• _EXERCISE_
Render the lines from the one containing "Identify the location of Project contents." through the one containing "Show virtual space is", inclusive, as a JSON list of strings with one string per line and blank lines omitted.

-*-

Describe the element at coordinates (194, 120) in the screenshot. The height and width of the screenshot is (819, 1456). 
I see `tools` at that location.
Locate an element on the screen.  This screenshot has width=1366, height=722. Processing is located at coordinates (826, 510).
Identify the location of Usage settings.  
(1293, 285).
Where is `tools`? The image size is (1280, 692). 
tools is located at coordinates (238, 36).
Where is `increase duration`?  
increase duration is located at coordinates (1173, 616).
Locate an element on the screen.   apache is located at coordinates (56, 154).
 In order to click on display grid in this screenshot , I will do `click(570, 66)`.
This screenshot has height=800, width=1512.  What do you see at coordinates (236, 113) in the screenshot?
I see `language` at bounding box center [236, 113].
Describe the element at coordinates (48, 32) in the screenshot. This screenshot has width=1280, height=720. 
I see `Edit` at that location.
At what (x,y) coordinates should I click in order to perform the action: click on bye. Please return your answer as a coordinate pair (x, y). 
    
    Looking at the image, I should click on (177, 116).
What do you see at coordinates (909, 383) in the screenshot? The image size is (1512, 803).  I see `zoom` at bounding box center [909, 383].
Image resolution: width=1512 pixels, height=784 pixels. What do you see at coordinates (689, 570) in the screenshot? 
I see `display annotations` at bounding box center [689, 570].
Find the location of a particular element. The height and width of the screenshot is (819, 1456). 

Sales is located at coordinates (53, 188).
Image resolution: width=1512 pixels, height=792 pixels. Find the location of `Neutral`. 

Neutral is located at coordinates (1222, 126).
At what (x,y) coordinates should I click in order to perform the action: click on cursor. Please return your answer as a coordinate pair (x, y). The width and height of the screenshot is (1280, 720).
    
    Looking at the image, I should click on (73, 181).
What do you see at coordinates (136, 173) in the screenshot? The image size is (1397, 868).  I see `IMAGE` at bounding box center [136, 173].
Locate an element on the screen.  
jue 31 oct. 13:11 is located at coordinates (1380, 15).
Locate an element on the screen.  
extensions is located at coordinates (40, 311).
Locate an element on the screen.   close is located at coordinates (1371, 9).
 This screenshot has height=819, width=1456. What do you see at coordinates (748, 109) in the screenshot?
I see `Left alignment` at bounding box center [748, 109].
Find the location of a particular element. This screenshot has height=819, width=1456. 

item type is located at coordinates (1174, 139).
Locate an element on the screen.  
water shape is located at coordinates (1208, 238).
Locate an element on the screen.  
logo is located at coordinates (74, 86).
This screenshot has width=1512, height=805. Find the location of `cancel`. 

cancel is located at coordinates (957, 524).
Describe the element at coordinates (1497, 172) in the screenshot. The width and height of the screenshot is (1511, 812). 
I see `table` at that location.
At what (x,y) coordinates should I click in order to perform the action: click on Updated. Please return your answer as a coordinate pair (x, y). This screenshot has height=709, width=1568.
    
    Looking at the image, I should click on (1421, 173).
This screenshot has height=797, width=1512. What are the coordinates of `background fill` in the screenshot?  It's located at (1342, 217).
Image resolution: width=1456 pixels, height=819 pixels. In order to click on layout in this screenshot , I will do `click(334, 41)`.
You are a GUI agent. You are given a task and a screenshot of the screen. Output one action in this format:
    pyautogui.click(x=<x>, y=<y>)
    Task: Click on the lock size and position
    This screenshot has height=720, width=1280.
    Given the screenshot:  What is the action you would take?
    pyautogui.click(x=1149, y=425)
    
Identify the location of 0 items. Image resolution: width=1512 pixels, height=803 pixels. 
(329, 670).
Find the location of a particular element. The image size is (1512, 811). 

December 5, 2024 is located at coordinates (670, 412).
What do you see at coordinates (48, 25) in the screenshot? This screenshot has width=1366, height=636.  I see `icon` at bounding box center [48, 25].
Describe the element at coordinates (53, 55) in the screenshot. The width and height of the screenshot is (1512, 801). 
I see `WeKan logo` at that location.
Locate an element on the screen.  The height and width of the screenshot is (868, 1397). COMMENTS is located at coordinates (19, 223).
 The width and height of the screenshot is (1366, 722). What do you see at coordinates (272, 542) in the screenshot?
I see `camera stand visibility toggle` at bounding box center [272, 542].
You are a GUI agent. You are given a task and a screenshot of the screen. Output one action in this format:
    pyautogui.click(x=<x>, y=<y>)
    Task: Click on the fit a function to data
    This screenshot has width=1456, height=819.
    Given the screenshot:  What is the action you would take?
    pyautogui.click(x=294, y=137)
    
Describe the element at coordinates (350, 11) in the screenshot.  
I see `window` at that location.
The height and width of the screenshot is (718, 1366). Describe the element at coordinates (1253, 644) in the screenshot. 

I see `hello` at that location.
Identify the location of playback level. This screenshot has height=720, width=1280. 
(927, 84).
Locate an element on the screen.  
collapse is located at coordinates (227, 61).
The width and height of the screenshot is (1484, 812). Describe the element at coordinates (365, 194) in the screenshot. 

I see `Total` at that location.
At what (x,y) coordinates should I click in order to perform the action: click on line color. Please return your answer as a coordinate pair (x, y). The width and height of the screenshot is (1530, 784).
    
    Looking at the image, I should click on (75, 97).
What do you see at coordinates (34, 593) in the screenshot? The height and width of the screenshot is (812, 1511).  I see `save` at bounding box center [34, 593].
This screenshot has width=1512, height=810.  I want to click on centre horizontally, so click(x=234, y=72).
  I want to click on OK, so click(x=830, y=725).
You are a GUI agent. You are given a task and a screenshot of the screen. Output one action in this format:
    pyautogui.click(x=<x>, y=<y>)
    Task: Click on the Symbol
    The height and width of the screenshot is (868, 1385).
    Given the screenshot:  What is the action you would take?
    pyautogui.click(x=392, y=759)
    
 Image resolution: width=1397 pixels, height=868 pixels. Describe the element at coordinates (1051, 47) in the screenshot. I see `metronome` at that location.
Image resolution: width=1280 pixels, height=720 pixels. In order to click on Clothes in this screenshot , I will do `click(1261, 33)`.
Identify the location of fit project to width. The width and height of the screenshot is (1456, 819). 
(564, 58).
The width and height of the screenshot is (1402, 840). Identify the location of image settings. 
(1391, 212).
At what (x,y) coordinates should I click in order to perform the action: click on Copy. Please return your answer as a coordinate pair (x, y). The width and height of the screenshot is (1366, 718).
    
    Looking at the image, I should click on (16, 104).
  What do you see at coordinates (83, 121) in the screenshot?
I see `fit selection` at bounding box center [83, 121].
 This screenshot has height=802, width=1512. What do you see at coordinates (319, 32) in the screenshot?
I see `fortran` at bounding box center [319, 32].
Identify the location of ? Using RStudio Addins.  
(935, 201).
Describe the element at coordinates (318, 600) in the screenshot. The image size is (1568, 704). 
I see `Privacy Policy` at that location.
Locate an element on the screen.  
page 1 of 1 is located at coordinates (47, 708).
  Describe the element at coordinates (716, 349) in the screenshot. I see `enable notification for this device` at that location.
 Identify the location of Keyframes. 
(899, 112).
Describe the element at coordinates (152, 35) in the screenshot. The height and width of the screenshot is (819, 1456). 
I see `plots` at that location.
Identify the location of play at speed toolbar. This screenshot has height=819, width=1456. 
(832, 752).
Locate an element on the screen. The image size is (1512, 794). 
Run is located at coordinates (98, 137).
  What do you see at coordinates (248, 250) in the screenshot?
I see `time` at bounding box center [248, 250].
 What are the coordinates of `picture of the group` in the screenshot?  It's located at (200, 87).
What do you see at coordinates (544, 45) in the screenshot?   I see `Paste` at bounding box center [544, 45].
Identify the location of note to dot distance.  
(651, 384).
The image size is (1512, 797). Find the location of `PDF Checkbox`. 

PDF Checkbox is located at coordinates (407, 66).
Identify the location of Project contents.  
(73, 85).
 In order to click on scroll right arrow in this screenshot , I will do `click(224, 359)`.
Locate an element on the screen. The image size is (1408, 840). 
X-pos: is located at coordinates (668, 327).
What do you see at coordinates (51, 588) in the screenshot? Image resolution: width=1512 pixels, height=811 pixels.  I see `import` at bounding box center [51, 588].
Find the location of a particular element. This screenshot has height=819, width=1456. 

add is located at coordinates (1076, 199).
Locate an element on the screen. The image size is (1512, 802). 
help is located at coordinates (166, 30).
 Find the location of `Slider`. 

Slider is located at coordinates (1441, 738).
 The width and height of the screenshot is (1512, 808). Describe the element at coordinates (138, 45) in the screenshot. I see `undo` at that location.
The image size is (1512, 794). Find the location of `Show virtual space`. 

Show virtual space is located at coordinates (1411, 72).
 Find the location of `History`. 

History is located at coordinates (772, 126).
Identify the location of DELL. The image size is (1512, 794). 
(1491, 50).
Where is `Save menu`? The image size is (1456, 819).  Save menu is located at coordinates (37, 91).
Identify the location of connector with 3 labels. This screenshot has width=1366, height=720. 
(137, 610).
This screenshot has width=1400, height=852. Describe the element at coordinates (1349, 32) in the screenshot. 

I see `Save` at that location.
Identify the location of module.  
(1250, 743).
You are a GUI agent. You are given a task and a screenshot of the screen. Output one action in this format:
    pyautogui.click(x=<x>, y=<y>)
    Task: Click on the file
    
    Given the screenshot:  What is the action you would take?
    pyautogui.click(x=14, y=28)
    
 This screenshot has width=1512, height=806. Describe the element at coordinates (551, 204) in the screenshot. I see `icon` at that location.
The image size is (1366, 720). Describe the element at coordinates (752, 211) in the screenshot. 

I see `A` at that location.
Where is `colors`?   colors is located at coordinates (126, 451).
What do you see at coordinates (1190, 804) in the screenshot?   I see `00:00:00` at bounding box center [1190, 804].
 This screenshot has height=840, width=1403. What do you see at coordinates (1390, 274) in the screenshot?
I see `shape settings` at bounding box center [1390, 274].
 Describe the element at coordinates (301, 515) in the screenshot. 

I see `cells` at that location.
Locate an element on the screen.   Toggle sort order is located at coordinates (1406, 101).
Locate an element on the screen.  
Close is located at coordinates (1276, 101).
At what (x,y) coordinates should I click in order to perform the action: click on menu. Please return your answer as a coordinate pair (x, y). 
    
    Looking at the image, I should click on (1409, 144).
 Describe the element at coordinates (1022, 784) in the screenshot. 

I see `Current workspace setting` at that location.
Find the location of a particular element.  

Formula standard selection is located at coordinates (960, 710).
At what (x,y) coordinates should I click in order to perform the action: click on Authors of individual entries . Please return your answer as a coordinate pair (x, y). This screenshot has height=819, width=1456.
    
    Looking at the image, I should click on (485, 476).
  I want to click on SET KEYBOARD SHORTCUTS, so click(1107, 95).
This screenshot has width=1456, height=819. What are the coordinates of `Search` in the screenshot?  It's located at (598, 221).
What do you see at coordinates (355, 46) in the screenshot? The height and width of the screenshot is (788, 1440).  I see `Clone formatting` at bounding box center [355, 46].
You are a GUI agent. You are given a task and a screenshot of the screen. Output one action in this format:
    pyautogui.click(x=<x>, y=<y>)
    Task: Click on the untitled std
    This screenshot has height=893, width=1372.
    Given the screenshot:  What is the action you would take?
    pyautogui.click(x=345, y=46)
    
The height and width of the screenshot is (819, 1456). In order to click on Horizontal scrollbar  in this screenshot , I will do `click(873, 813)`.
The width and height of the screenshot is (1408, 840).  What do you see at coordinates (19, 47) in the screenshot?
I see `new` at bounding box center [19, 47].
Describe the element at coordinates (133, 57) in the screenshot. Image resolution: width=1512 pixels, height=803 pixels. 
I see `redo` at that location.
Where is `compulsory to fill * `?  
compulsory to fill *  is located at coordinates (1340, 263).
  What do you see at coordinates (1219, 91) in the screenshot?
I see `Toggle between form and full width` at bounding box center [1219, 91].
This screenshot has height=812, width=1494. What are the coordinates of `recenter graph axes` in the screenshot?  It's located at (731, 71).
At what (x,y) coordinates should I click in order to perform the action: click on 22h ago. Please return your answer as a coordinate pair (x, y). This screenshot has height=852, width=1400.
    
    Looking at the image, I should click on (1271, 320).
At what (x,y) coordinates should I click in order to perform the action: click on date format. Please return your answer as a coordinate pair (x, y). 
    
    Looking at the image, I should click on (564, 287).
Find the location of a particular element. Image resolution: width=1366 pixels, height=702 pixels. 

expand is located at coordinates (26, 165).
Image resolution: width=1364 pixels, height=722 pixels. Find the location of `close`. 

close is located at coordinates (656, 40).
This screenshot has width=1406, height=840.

-*-

• _ANSWER TO THE EXERCISE_
[
  "Identify the location of Project contents.  ",
  "(73, 85).",
  " In order to click on scroll right arrow in this screenshot , I will do `click(224, 359)`.",
  "Locate an element on the screen. The image size is (1408, 840). ",
  "X-pos: is located at coordinates (668, 327).",
  "What do you see at coordinates (51, 588) in the screenshot? Image resolution: width=1512 pixels, height=811 pixels.  I see `import` at bounding box center [51, 588].",
  "Find the location of a particular element. This screenshot has height=819, width=1456. ",
  "add is located at coordinates (1076, 199).",
  "Locate an element on the screen. The image size is (1512, 802). ",
  "help is located at coordinates (166, 30).",
  " Find the location of `Slider`. ",
  "Slider is located at coordinates (1441, 738).",
  " The width and height of the screenshot is (1512, 808). Describe the element at coordinates (138, 45) in the screenshot. I see `undo` at that location.",
  "The image size is (1512, 794). Find the location of `Show virtual space`. ",
  "Show virtual space is located at coordinates (1411, 72)."
]